Set exercise:
Please retype the following material word for word, and leave the pictures out of your copy.

Supplied records:
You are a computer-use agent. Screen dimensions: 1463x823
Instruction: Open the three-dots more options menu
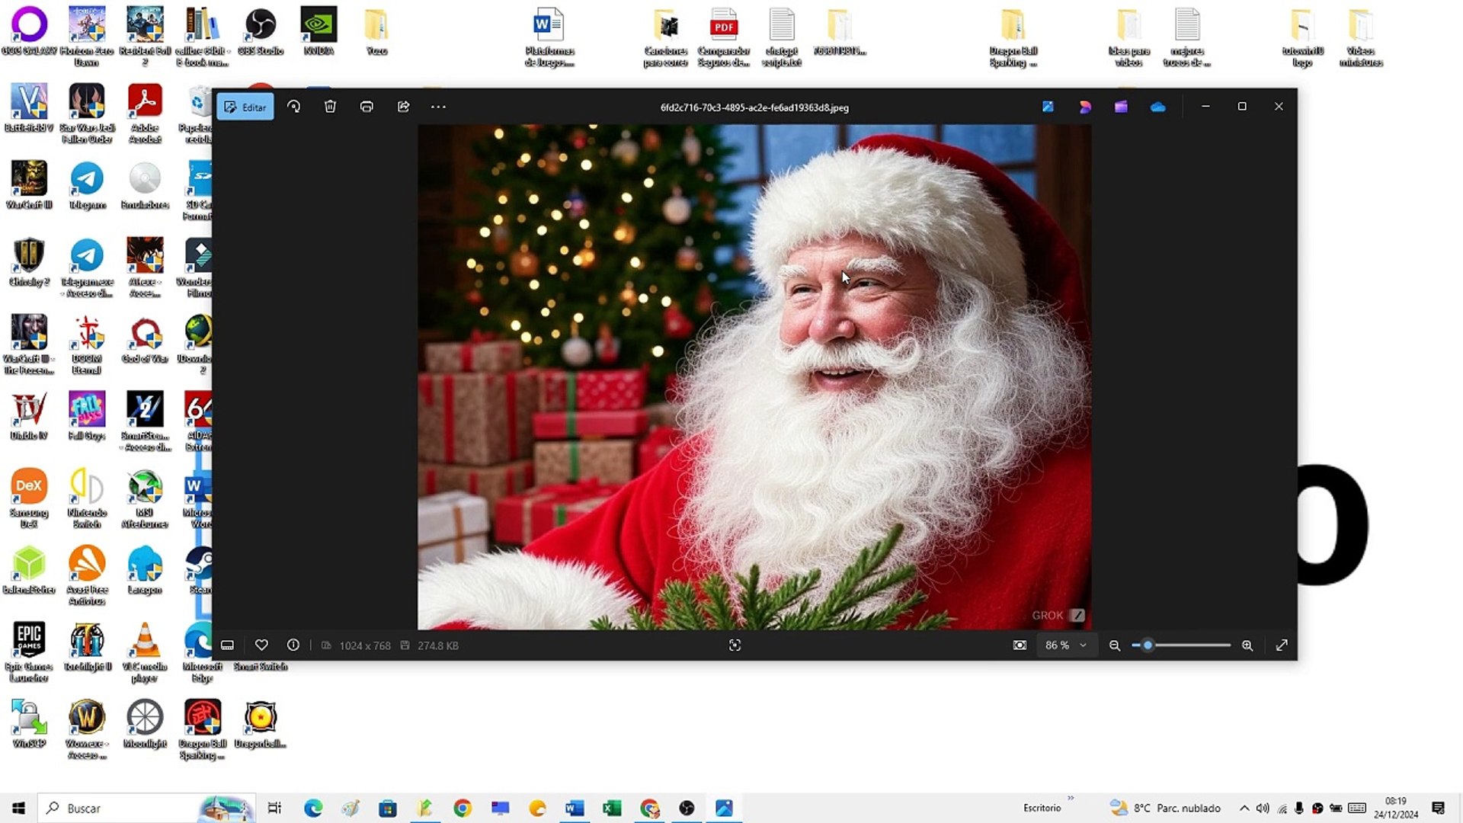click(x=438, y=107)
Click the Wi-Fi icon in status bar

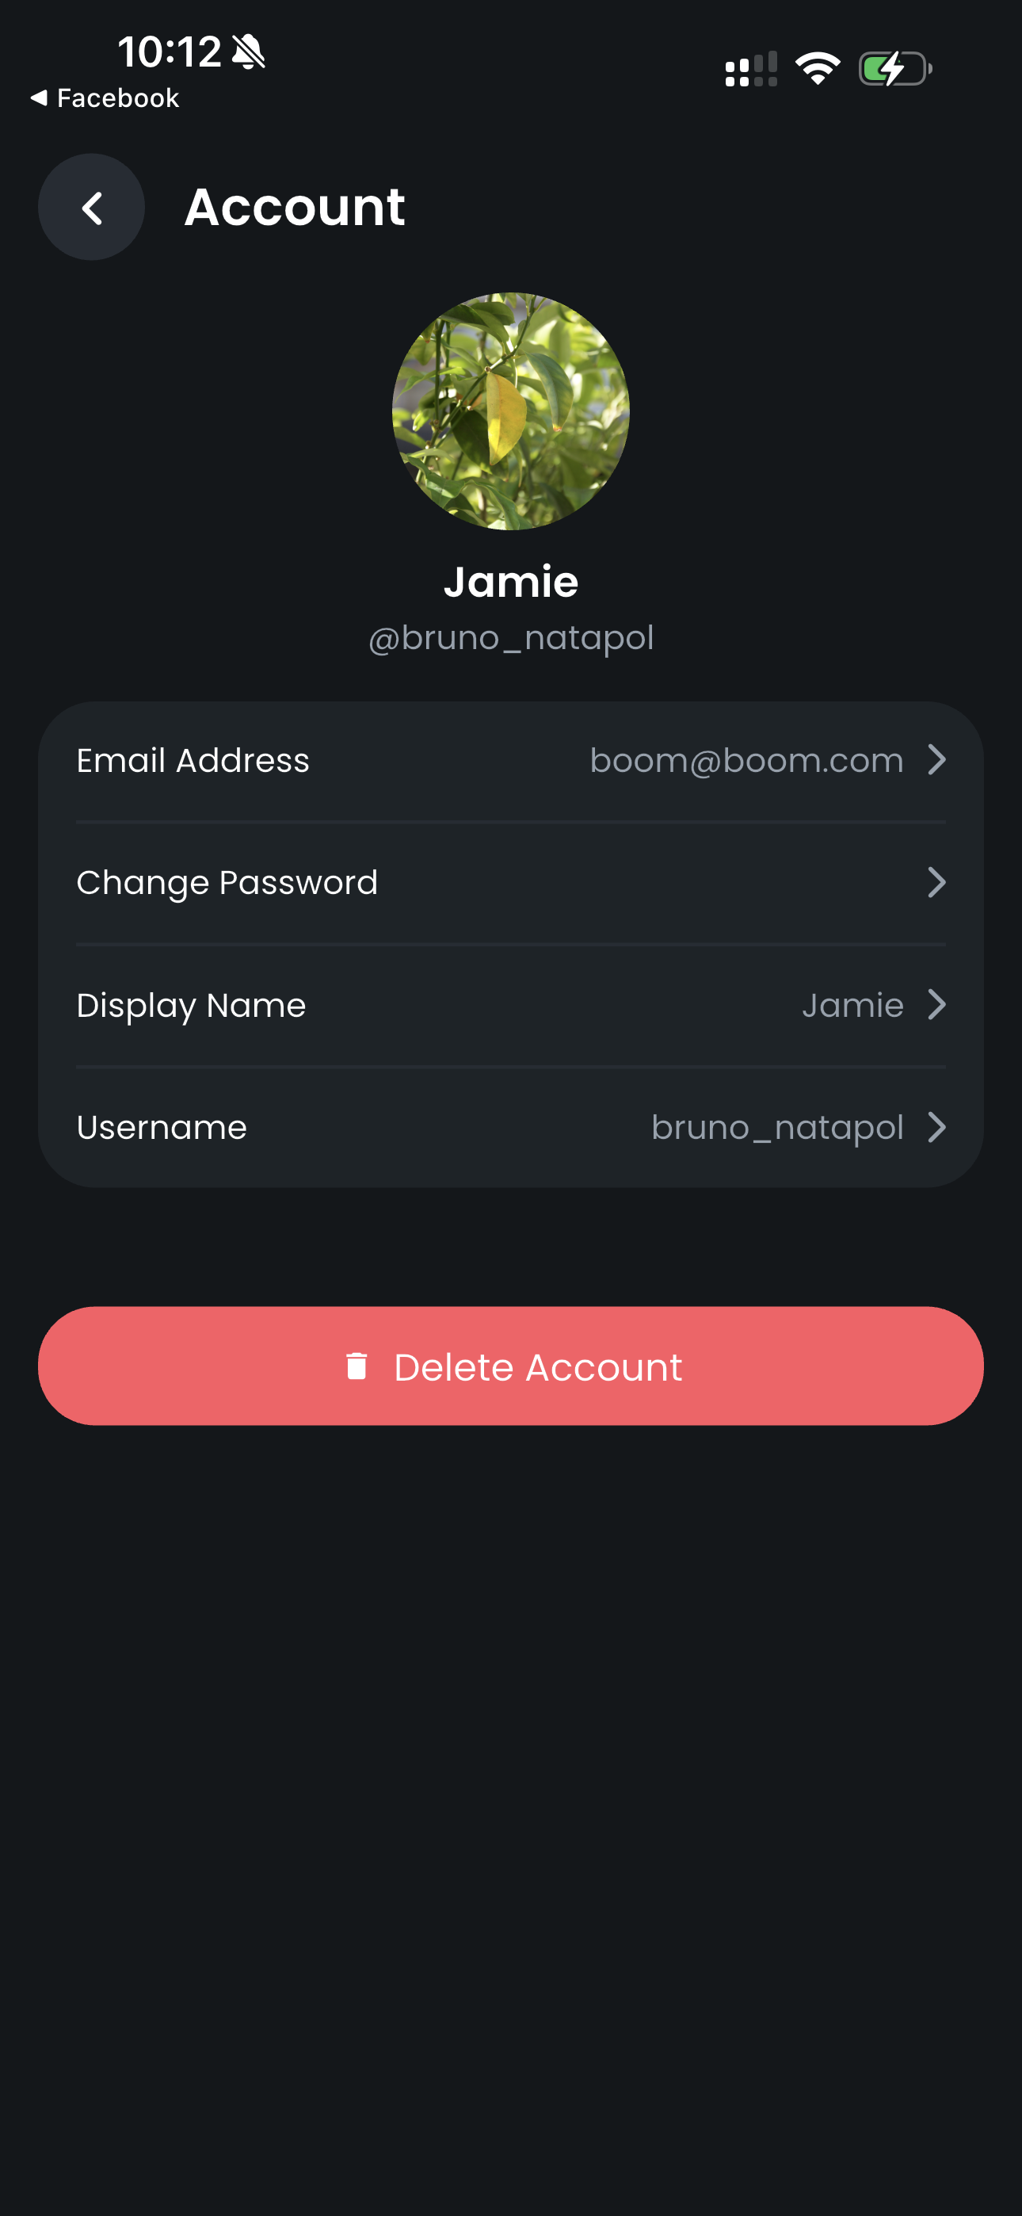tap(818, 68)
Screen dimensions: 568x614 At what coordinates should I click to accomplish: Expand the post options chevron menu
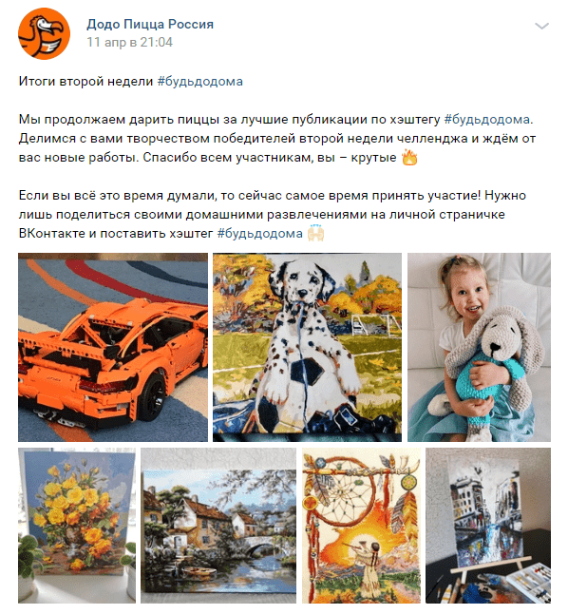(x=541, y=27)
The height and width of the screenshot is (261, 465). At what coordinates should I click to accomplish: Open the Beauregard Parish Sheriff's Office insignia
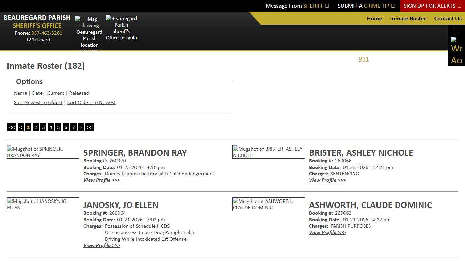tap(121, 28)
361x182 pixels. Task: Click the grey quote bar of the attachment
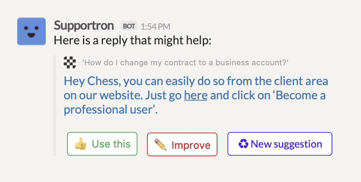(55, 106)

Task response:
You are a computer-use agent. Screen dimensions: 1463x823
Instruction: Open the three-dots more options menu
click(x=438, y=107)
Click the Wi-Fi icon in status bar

tap(818, 68)
Screen dimensions: 568x614 At what coordinates should I click to accomplish: Expand the post options chevron menu
(x=541, y=27)
The height and width of the screenshot is (261, 465). At what coordinates should I click to accomplish: Open the Beauregard Parish Sheriff's Office insignia
tap(121, 28)
361x182 pixels. Task: Click the grey quote bar of the attachment
(55, 106)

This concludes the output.